» Фрагмент текста
'''
ИНТЕРТЕКСТУАЛЬНАЯ ФУНКЦИЯ МЕТАФОРЫ В ПРОЗЕ А.С. ГРИНА
Аннотация и ключевые слова
Аннотация (русский):
На примере использованных в текстах А.С. Грина метафорических конструкций метафора рассматривается как средство создания интертекстуальных связей. Особое внимание уделяется связям прозы А.С. Грина с произведениями представителей литературных и философских течений рубежа XIX—XX вв.

Ключевые слова:
интертекстуальная функция, метафора, метафорическая конструкция, А.С. Грин, интертекст, интертекстуальные связи, текст, проза, произведение.
Текст

Как ни один человек не может существовать без опоры на опыт предыдущих поколений, так и ни одно произведение нельзя рассматривать отдельно от тех, что были созданы до него. В мире литературы между совершенно разными, на первый взгляд, текстами порой возникают неожиданные «родственные отношения» - их образуют интертекстуальные связи.

На то, что каждый текст является интертекстом, указывал в своих работах Ролан Барт: «Каждый текст представляет собой новую ткань, сотканную из старых цитат, и в этом смысле каждый текст является интертекстом, другие тексты присутствуют в нём на разных уровнях, в более или менее узнаваемых формах» [1, с. 88]. Тексты А.С. Грина - не исключение: они также - «продукты впитывания и трансформации какого-нибудь другого текста» [7, с. 5-6].

Часто интертекстуальную функцию в гриновских произведениях выполняет метафора. Так, в заглавии рассказа «Возвращённый ад» метафора отсылает читателя к поэме «Потерянный рай» Дж. Мильтона (названия этих произведений антонимичны друг другу). При этом ад в рассказе А.С. Грина - метафора человеческого сознания.
'''
» Приведённый список
'''
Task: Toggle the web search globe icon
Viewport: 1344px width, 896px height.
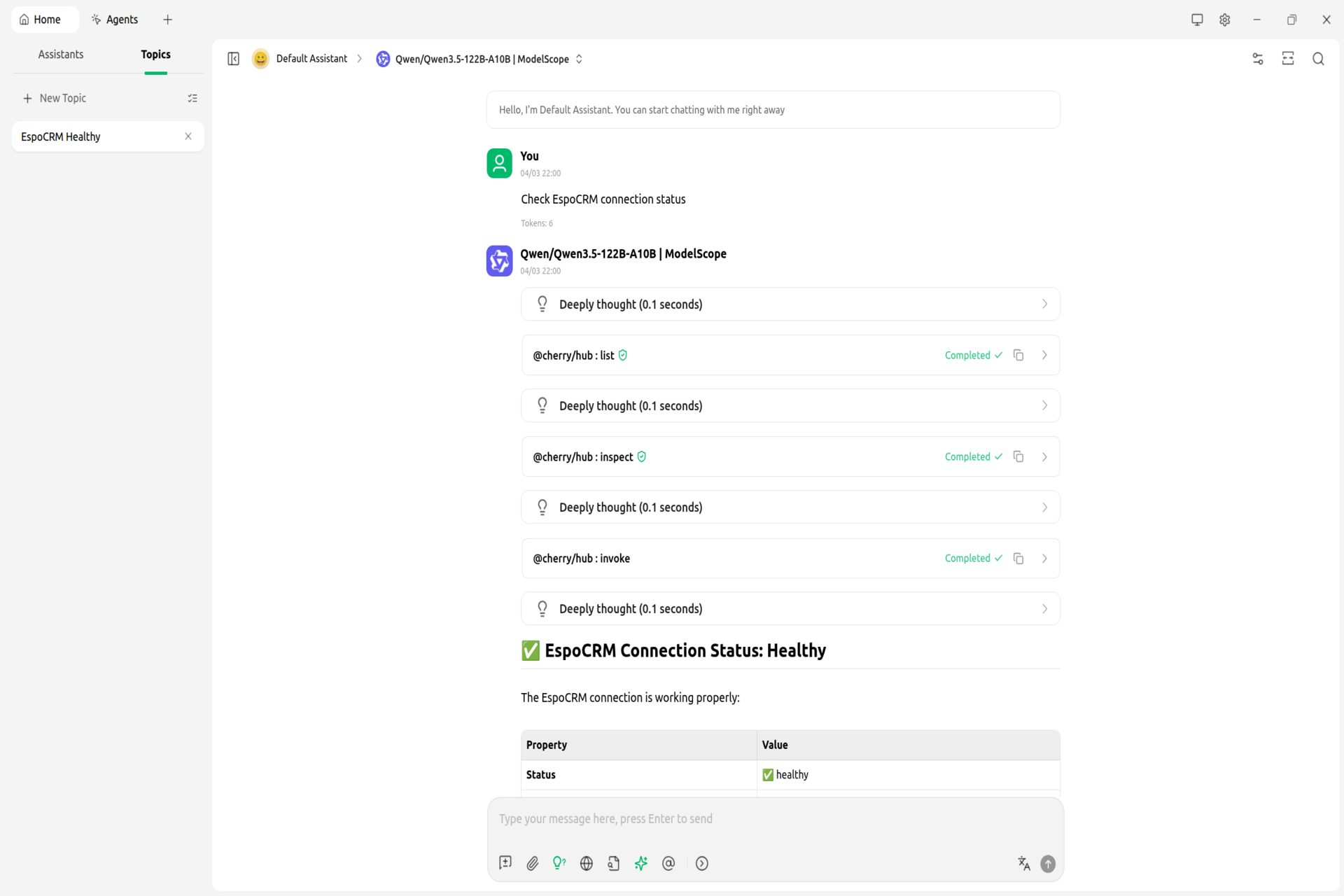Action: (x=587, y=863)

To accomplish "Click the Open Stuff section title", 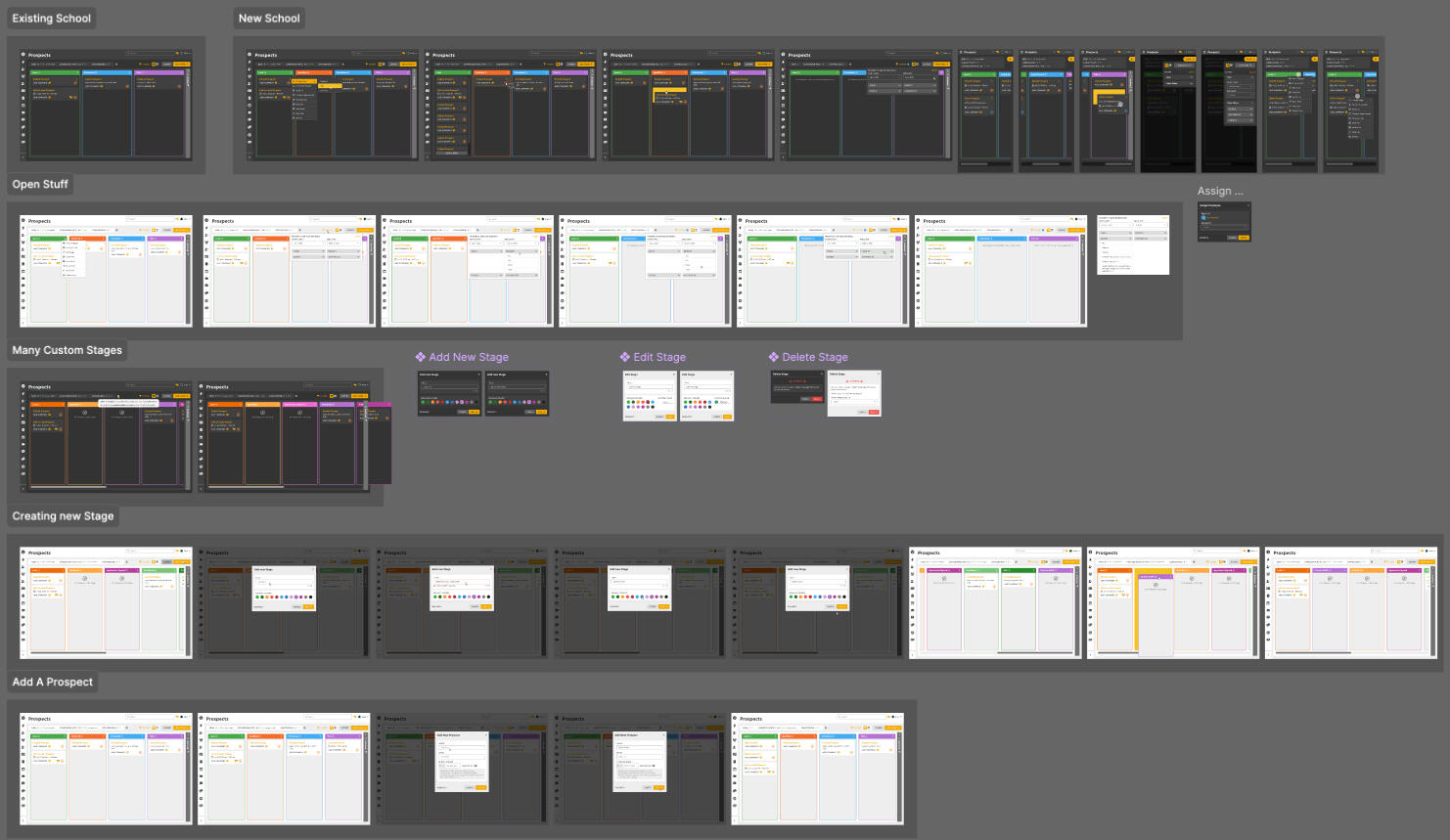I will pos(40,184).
'''
'''
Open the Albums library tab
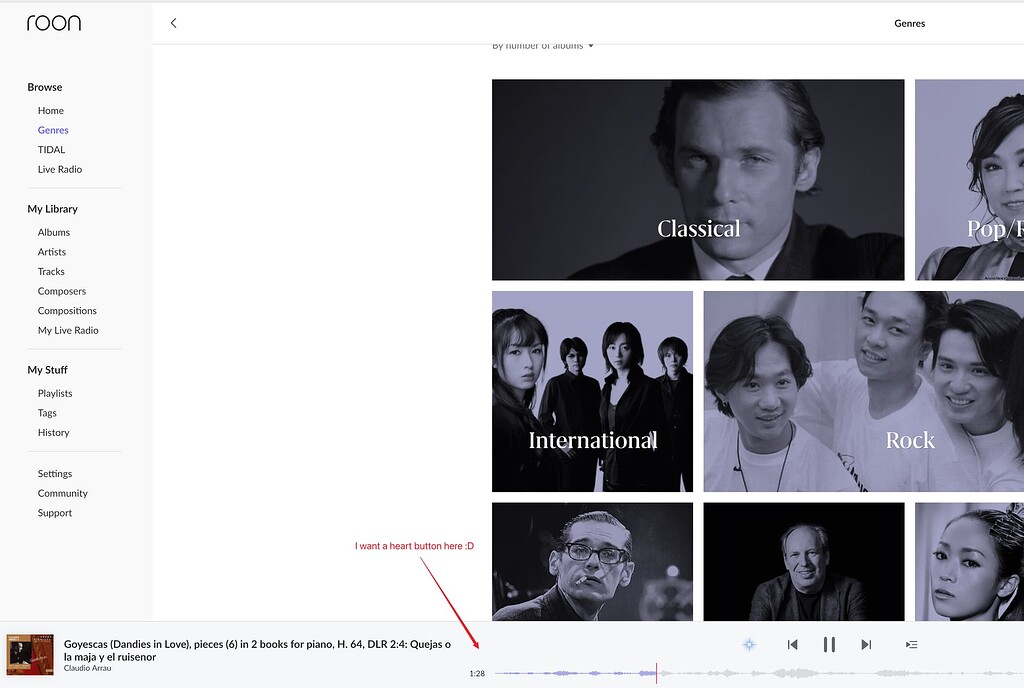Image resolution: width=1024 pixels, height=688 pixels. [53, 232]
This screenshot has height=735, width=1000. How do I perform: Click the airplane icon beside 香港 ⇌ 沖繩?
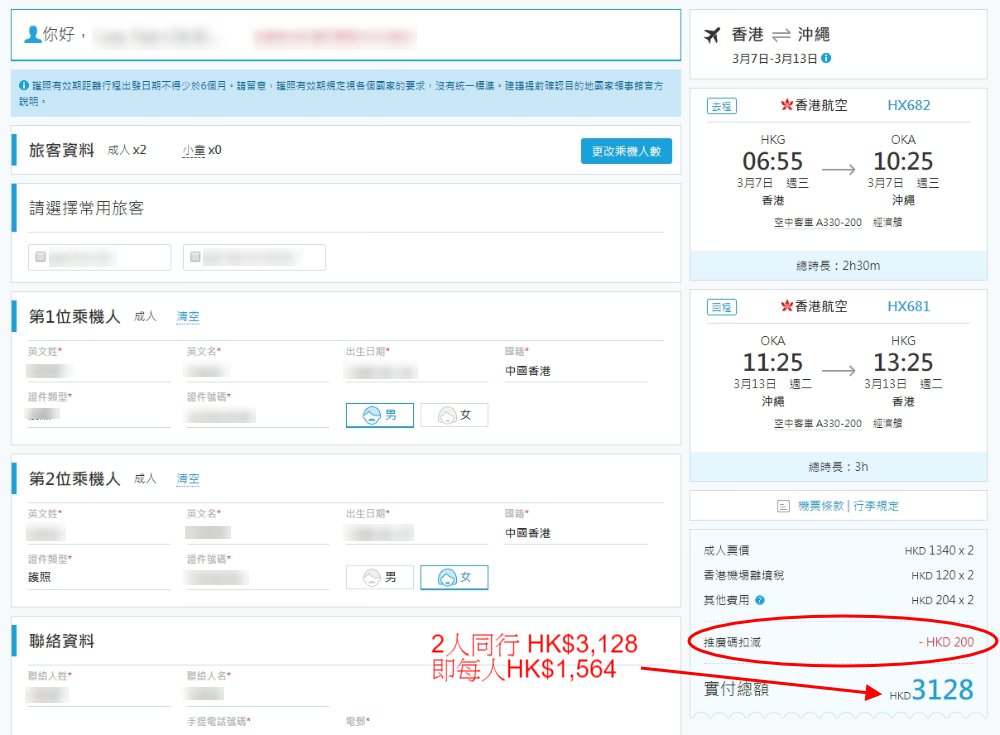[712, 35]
'''
» Задание
Выведите без изменений часть фрагмента о метафоре в прозе Грина от слов «Как ни один» до слов «образуют интертекстуальные связи.» включительно. Приведённый выше список для работы не понадобится.

» Результат выполнения
Как ни один человек не может существовать без опоры на опыт предыдущих поколений, так и ни одно произведение нельзя рассматривать отдельно от тех, что были созданы до него. В мире литературы между совершенно разными, на первый взгляд, текстами порой возникают неожиданные «родственные отношения» - их образуют интертекстуальные связи.